AsymmetricGAN - Dual Generator Generative Adversarial Networks for Multi-Domain Image-to-Image Translation

Overview

License CC BY-NC-SA 4.0 Python 3.6 Packagist Last Commit Maintenance Contributing Ask Me Anything !

AsymmetricGAN for Image-to-Image Translation

AsymmetricGAN Framework for Multi-Domain Image-to-Image Translation

UN_Framework

AsymmetricGAN Framework for Hand Gesture-to-Gesture Translation

SU_Framework

Conference paper | Extended paper | Project page | Slides | Poster

Dual Generator Generative Adversarial Networks for Multi-Domain Image-to-Image Translation.
Hao Tang1, Dan Xu2, Wei Wang3, Yan Yan4 and Nicu Sebe1.
1University of Trento, Italy, 2University of Oxford, UK, 3EPFL, Switzerland, 4Texas State University, USA.
In ACCV 2018 (Oral).
The repository offers the official implementation of our paper in PyTorch.

License

Copyright (C) 2019 University of Trento, Italy.

All rights reserved. Licensed under the CC BY-NC-SA 4.0 (Attribution-NonCommercial-ShareAlike 4.0 International)

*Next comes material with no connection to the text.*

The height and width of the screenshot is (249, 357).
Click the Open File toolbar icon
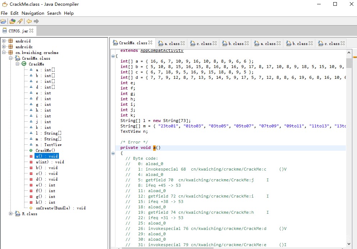coord(4,21)
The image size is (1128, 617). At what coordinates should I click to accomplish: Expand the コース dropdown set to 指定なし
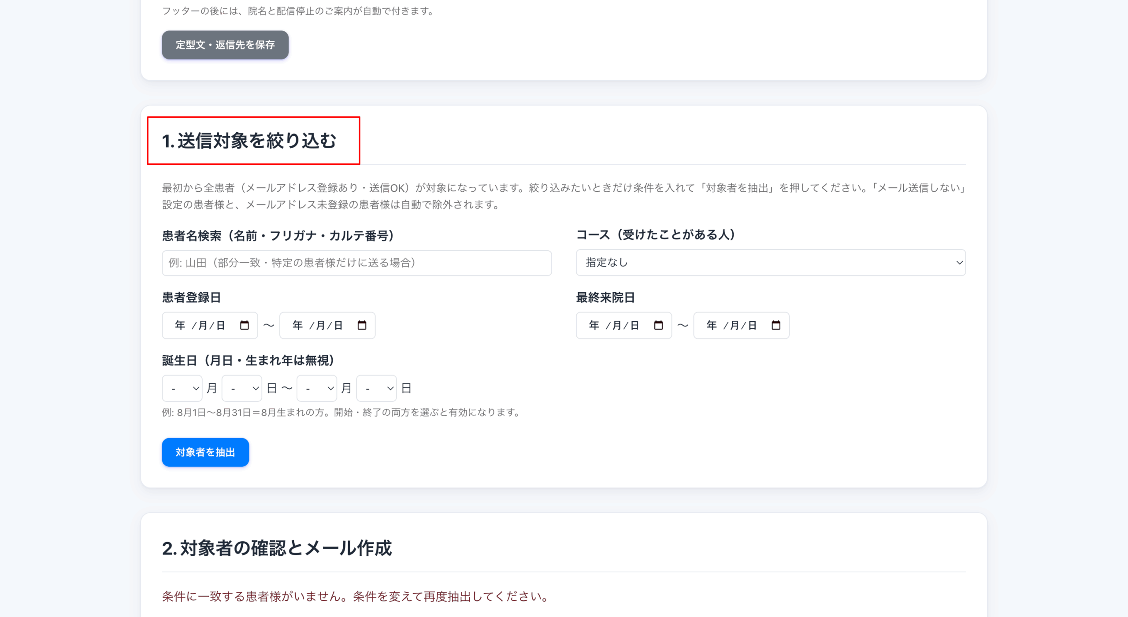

The code is released for academic research use only. For commercial use, please contact [email protected].

Installation

Clone this repo.

git clone https://github.com/Ha0Tang/AsymmetricGAN
cd AsymmetricGAN/

This code requires PyTorch 0.4.1 and python 3.6+. Please install dependencies by

pip install -r requirements.txt (for pip users)

or

./scripts/conda_deps.sh (for Conda users)

To reproduce the results reported in the paper, you would need two NVIDIA GeForce GTX 1080 Ti GPUs or two NVIDIA TITAN Xp GPUs.

Dataset Preparation

For hand gesture-to-gesture translation task, we use NTU Hand Digit and Creative Senz3D datasets. Both datasets must be downloaded beforehand. Please download them on the respective webpages. In addition, follow GestureGAN to prepare both datasets. Please cite their papers if you use the data.

Preparing NTU Hand Digit Dataset. The dataset can be downloaded in this paper. After downloading it we adopt OpenPose to generate hand skeletons and use them as training and testing data in our experiments. Note that we filter out failure cases in hand gesture estimation for training and testing. Please cite their papers if you use this dataset. Train/Test splits for Creative Senz3D dataset can be downloaded from here.

Preparing Creative Senz3D Dataset. The dataset can be downloaded here. After downloading it we adopt OpenPose to generate hand skeletons and use them as training data in our experiments. Note that we filter out failure cases in hand gesture estimation for training and testing. Please cite their papers if you use this dataset. Train/Test splits for Creative Senz3D dataset can be downloaded from here.

Preparing Your Own Datasets. Each training sample in the dataset will contain {Ix,Iy,Cx,Cy}, where Ix=image x, Iy=image y, Cx=Controllable structure of image x, and Cy=Controllable structure of image y. Of course, you can use AsymmetricGAN for your own datasets and tasks.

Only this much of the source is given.